Segundo os autores, o estudo, que se baseou em
escavações feitas em rochas extremamente antigas do Arizona (Estados Unidos),
comprovou que o fenômeno tem ocorrido regularmente há pelo menos 215 milhões de
anos - antes do aparecimento dos dinossauros -, deixando a órbita mais
"alongada".
"É um resultado espantoso, porque a existência
desse longo ciclo, que já havia sido prevista a partir da análise dos
movimentos dos planetas nos últimos 50 milhões de anos, foi comprovada e já
ocorre há pelo menos 215 milhões de anos. Agora os cientistas poderão ligar
esse ciclo de 405 mil anos, de uma maneira muito precisa, às alterações no
clima, no ambiente e na evolução dos dinossauros e dos mamíferos, por
exemplo", disse o autor principal do estudo, Dennis Kent, da Universidade
Rutgers, nos Estados Unidos.
Por várias décadas, os cientistas postulavam que a
órbita da Terra em torno do Sol sofre uma modificação a cada 405 mil anos,
passando de uma forma quase circular para uma forma 5% mais alongada, ou
elíptica.
O ciclo, segundo eles, é resultado de uma complexa
interação com as influências gravitacionais de Vênus, Júpiter e outros objetos
do Sistema Solar, que em sua viagem em torno do Sol às vezes estão mais
próximos e às vezes mais distantes uns dos outros.
Segundo os astrofísicos, porém, o cálculo matemático
desse ciclo só era confiável nos últimos 50 milhões de anos. Para além desse
limite, o problema se torna complexo demais, porque há muitas variáveis em
jogo.
"Há outros ciclos orbitais mais curtos, mas quando
olhamos para o passado, é muito difícil saber quais deles têm relações entre
si, porque eles mudam muito com o tempo. A beleza desse ciclo maior é que ele
não muda. Todos os outros ciclos é que mudam em relação a ele", disse
Kent.
Escrito nas rochas
A evidência que demonstra a existência do ciclo há pelo
menos 215 milhões de anos são amostras de rocha retiradas de até 500 metros de
profundidade de uma colina no Parque Nacional da Floresta Petrificada, no
Arizona, em 2013.
As rochas do Arizona que foram estudadas se formaram
durante o fim do período Triássico, entre 209 e 215 milhões de anos atrás,
quando a área era coberta por rios que carreavam sedimentos. Nessa época, os
primeiros dinossauros estavam começando a evoluir.
Os cientistas determinaram a idade das rochas do
Arizona analisando as camadas de cinzas vulcânicas em seu interior que contêm
radioisótopos cuja emissão radioativa decai em uma taxa constante. A partir dos
sedimentos, eles também detectaram repetidas inversões na polaridade do campo
magnético do planeta.
Antes de escavar o solo no Arizona para obter os
"testemunhos de rocha" - como são chamados os "cilindros"

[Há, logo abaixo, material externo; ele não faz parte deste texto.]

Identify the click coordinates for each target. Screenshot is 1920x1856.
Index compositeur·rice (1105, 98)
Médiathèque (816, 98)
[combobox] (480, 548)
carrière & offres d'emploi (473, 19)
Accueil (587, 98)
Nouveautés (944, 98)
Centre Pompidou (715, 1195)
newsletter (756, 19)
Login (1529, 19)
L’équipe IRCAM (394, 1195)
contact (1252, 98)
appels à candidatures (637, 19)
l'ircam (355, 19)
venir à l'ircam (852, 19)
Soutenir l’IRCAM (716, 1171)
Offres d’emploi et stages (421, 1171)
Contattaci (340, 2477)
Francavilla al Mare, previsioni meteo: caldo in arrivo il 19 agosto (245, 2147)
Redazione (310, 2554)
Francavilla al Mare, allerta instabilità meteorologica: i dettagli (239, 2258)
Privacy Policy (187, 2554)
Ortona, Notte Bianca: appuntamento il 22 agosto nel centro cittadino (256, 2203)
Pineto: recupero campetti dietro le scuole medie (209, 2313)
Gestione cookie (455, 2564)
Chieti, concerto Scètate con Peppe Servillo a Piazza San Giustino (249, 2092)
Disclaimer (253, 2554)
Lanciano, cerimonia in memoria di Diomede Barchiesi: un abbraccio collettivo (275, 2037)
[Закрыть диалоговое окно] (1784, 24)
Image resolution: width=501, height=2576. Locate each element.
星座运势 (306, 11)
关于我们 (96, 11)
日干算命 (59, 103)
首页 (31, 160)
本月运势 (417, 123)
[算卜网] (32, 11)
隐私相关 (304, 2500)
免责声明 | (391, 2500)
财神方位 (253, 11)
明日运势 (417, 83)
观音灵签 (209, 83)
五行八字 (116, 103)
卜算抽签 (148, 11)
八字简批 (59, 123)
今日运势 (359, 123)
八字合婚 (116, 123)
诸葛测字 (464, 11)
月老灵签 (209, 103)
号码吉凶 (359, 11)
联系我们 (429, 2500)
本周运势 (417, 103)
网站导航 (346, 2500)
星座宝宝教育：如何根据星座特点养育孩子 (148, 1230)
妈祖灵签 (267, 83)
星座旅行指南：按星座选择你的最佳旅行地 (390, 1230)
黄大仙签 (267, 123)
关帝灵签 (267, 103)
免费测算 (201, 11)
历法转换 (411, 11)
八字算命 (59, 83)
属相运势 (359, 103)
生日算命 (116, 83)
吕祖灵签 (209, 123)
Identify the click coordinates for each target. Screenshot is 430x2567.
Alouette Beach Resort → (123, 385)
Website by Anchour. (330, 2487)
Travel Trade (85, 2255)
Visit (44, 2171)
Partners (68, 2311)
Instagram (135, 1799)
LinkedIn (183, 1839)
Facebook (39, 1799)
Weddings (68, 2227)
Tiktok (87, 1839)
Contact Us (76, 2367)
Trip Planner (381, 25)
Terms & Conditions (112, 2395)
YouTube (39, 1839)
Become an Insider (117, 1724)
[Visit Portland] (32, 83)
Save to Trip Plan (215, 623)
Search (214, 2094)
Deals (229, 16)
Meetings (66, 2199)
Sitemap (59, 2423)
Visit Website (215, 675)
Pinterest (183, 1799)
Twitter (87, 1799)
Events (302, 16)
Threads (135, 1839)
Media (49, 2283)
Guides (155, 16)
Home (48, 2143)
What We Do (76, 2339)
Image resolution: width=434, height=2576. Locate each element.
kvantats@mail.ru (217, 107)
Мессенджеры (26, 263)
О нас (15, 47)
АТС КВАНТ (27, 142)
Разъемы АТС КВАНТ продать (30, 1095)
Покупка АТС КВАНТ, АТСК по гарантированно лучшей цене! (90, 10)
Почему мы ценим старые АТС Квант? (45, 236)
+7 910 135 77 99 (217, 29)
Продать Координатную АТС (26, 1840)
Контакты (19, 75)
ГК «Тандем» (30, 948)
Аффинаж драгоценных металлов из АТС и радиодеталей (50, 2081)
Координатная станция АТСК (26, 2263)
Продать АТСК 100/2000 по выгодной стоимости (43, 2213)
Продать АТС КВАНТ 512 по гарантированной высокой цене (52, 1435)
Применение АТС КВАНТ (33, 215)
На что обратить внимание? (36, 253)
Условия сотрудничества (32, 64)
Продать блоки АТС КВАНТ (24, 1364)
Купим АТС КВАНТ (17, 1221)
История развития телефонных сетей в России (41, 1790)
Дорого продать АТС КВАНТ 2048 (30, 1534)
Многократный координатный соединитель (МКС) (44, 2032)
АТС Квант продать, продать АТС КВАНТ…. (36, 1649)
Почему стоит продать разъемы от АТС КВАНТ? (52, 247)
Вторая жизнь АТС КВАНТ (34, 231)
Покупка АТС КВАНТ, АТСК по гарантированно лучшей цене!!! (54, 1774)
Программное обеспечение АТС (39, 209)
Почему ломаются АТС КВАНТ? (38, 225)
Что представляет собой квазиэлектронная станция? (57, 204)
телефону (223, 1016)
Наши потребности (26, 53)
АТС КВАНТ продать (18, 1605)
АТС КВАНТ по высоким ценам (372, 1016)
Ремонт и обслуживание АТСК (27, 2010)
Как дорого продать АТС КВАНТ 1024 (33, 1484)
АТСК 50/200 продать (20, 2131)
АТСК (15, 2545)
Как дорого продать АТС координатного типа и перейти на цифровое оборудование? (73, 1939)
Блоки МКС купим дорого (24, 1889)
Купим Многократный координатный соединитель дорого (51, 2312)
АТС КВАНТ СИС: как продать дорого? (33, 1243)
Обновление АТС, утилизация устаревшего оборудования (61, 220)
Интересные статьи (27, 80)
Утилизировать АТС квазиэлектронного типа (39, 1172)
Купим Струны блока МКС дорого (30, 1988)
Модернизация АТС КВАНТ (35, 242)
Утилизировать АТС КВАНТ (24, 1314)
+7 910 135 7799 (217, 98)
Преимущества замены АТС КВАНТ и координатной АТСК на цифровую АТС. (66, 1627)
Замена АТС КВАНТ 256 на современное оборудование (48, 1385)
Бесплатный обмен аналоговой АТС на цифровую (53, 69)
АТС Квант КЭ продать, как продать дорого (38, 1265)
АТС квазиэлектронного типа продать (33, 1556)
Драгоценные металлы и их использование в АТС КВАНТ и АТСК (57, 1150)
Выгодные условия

de rocha de centenas de metros de comprimento - os cientistas já haviam obtidos
testemunhos em Nova Jersey, que mostravam uma alternância entre períodos secos
e úmidos ao longo de milhões de anos.
Eles acreditavam que essas mudanças do clima
registradas nas rochas de Nova Jersey eram controladas pelo ciclo de 405 mil
anos, mas naquelas rochas não havia camadas de cinzas vulcânicas que
permitissem determinar as datas com precisão.
Combinando os dois conjuntos de dados - obtidos em Nova
Jersey e no Arizona -, os cientistas demonstraram que os dois locais se
desenvolveram ao mesmo tempo e que o intervalo de 405 mil anos de fato está
ligado às variações do clima.
Profusão de ciclos
Outro dos autores da pesquisa, o paleontólogo Paul
Olsen, afirma que o ciclo não muda o clima diretamente, mas intensifica ou
enfraquece os efeitos de outros ciclos de duração mais curta, que por sua vez
afetam o clima diretamente. Em conjunto, esses ciclos mudam as proporções de
energia solar que atingem a Terra em diferentes momentos do ano.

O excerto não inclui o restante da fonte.